To solve the problem, we need to prove that the chord of the hyperbola \( \frac{x^2}{a^2} - \frac{y^2}{b^2} = 1 \), given by the equation \( x \cos \alpha + y \sin \alpha = p \), always touches a circle of radius \( \frac{ab}{\sqrt{a^2 - b^2}} \) when it subtends a right angle at the center of the hyperbola. ### Step-by-Step Solution: 1. **Equation of the Hyperbola**: The equation of the hyperbola is given by: \[ \frac{x^2}{a^2} - \frac{y^2}{b^2} = 1 \] 2. **Equation of the Chord**: The equation of the chord is: \[ x \cos \alpha + y \sin \alpha = p \] 3. **Condition for Right Angle**: For the chord to subtend a right angle at the center, the condition is derived from the pair of straight lines passing through the origin.
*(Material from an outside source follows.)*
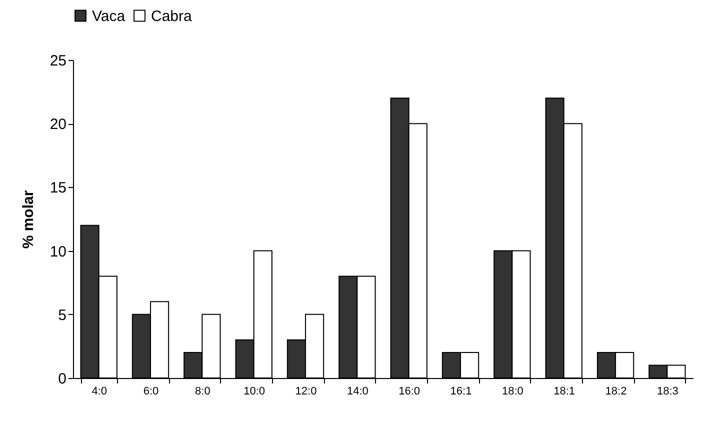 The height and width of the screenshot is (421, 726). What do you see at coordinates (58, 188) in the screenshot?
I see `y-tick-label: 15` at bounding box center [58, 188].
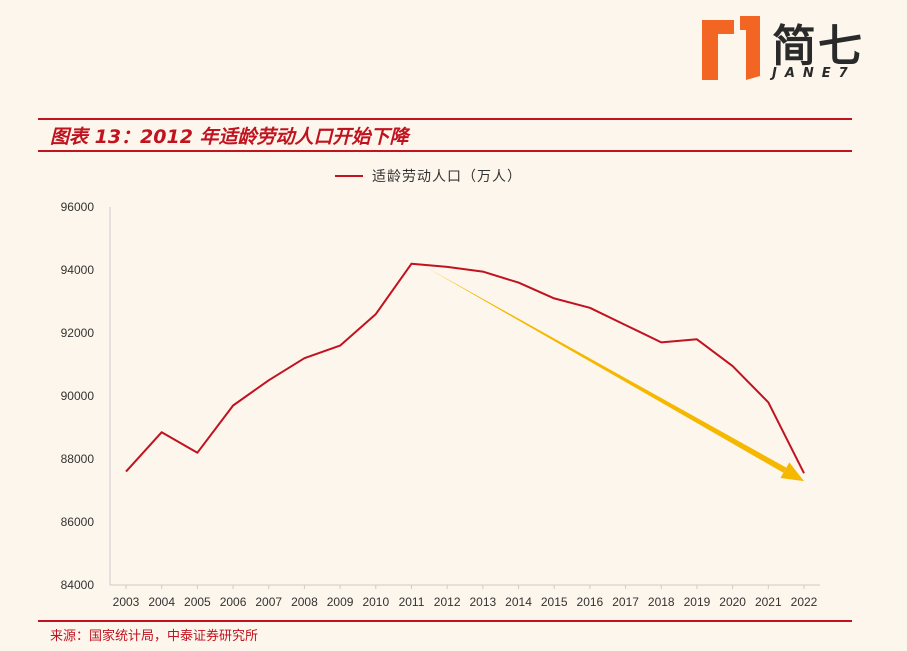 Image resolution: width=907 pixels, height=651 pixels. Describe the element at coordinates (626, 602) in the screenshot. I see `x-tick-label: 2017` at that location.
The condition can be expressed as: \[ \frac{1}{a^2} + \frac{1}{b^2} = \frac{\cos^2 \alpha + \sin^2 \alpha}{p^2} \] Since \( \cos^2 \alpha + \sin^2 \alpha = 1 \), we can rewrite this as: \[ \frac{1}{p^2} = \frac{1}{a^2} + \frac{1}{b^2} \] 4. **Combining Terms**: We can combine the terms on the right-hand side: \[ \frac{1}{p^2} = \frac{b^2 + a^2}{a^2 b^2} \] Thus, we have: \[ p^2 = \frac{a^2 b^2}{a^2 + b^2} \] 5. **Finding p**: Taking the square root gives us: \[ p = \frac{ab}{\sqrt{a^2 + b^2}} \] 6. **Circle Radius**: The radius of the circle that the chord touches is given by: \[ R = \frac{ab}{\sqrt{a^2 - b^2}} \] 7. **Proving the Touching Condition**: To show that the chord touches the circle, we need to show that the distance from the center of the hyperbola (the origin) to the line \( x \cos \alpha + y \sin \alpha = p \) is equal to the radius \( R \). The distance \( d \) from the origin to the line can be calculated as: \[ d = \frac{|p|}{\sqrt{\cos^2 \alpha + \sin^2 \alpha}} = |p| = \frac{ab}{\sqrt{a^2 + b^2}} \] For the chord to touch the circle, we need: \[ \frac{ab}{\sqrt{a^2 + b^2}} = \frac{ab}{\sqrt{a^2 - b^2}} \] This implies that the two expressions for \( p \) must be equal, confirming that the chord indeed touches the circle. ### Conclusion: Thus, we have shown that the chord of the hyperbola \( \frac{x^2}{a^2} - \frac{y^2}{b^2} = 1 \) given by \( x \cos \alpha + y \sin \alpha = p \) touches a circle of radius \( \frac{ab}{\sqrt{a^2 - b^2}} \) when it subtends a right angle at its center.